BA flights were not able to take off, but ancillary functions were also affected. Baggage could not be tracked and passengers could not be checked in or issued with boarding passes. BA aeroplanes at Heathrow were unable to leave, so they could not be moved to make way for incoming craft – which could land, but were then sat on runways, with passengers unable to disembark and complaining on social media about a lack of information from BA.
The computer breakdown meant that passengers could not be transferred to flights provided by other airlines, as the passengers could not be tracked and arrangements recorded. Experts expressed surprise that BA appeared not to have any alternative system or even back-up plans to cope with a situation like this.
The problem occurred on the Saturday of a bank holiday weekend which was also the first day of half term for many families. Travellers were left sitting on planes or waiting at airports, not knowing when – or if – they would get on holiday. BA has pledged to offer customers a seat on a later flight (once they get going again) or a rull refund.
However, the GMB union which counts many BA workers among its members, criticised BA for outsourcing its IT operation to a third party company. The union said that thousands of experienced staff had been sacked when BA chose a company based in India to run its IT functions. If the work had been placed with a UK firm, these experienced staff would have been retained. Because the work went outside the UK, BA was unable to test out the level of expertise of the new set of workers.
Mick Rix, GMB National Officer for the union’s aviation sector, said, “This could have all been avoided. BA in 2016 made hundreds of dedicated and loyal IT staff redundant and outsourced the work to India… many viewed the company’s actions as just plain greedy.”
BA denied that the outsourcing was an issue, claiming that it would not compromise its IT standards by engaging a below standard operator.
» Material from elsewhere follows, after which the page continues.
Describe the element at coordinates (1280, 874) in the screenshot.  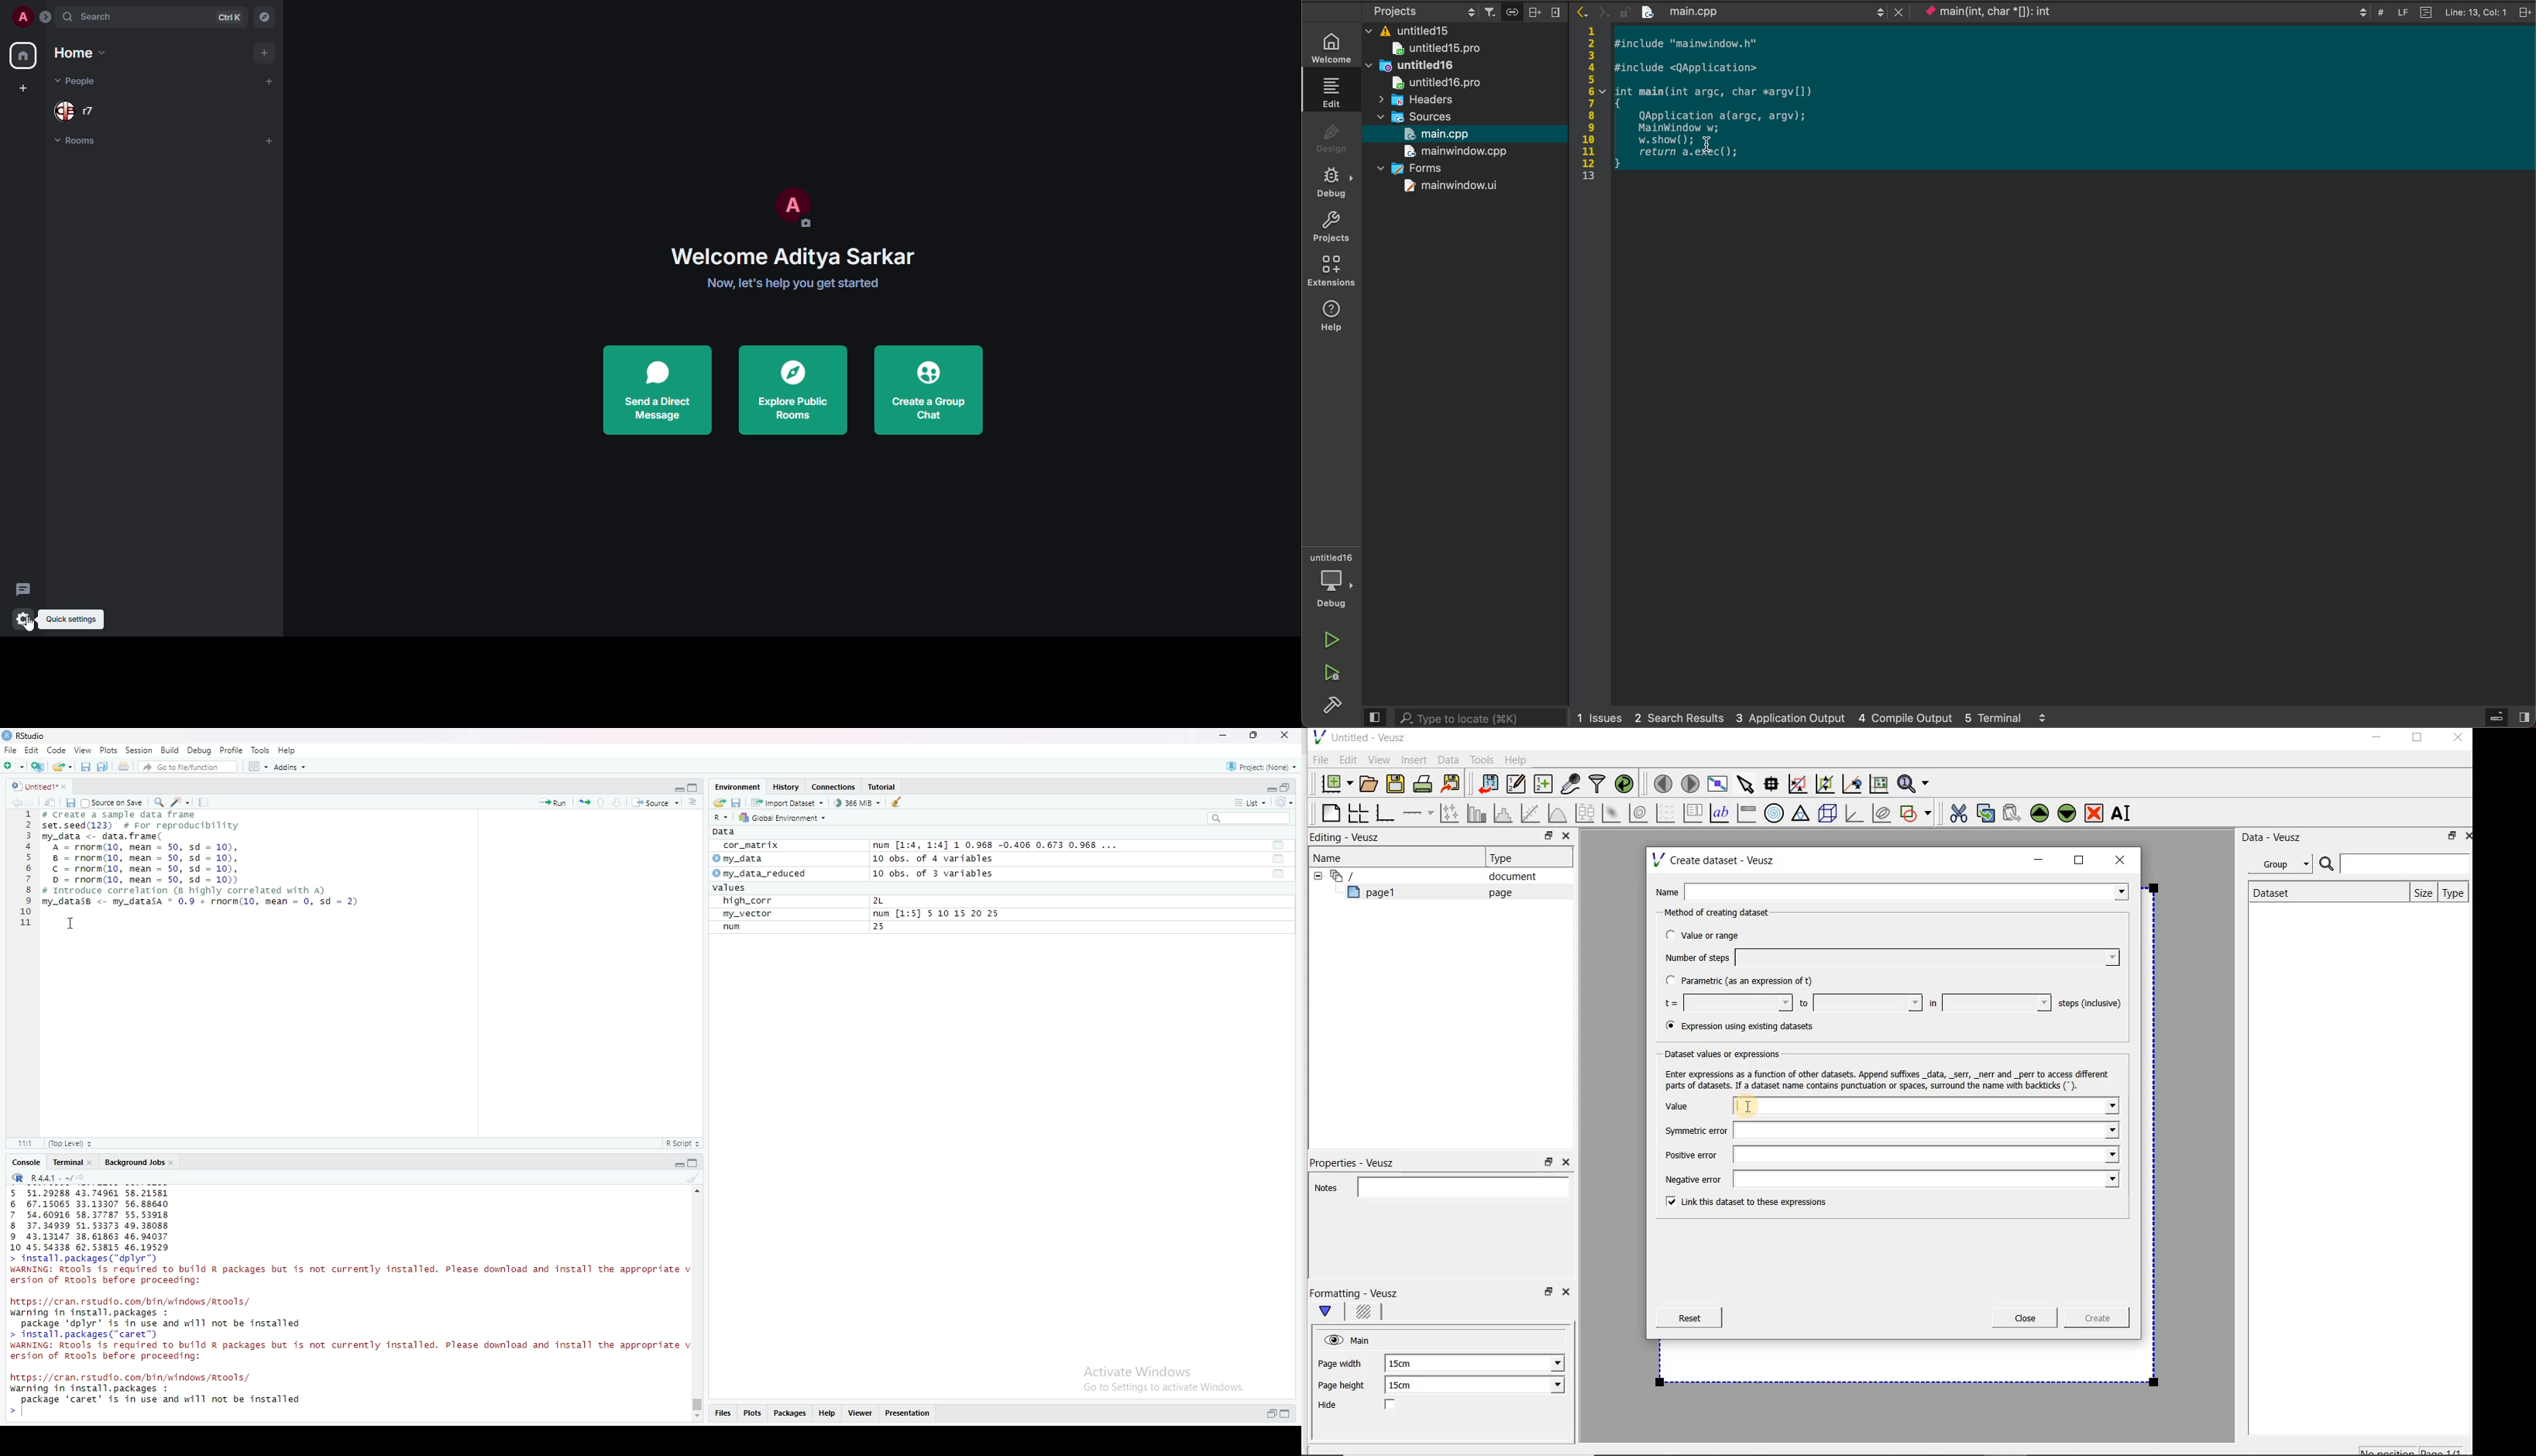
I see `tool` at that location.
However, a formal statement from the company said that there was no evidence that the problems were due to a malicious cyber attack and it could not suggest how the global outage had happened – which doesn’t let the IT provider off the hook yet.
There is as yet no indication of when BA will get its IT system running safely again. Given the time that has so far gone by, crew members who were ready to staff aeroplanes which have not taken off will have to take statutory rest periods before they can fly – so even once the IT problem is solved, it will still take a long time to get the airline running again.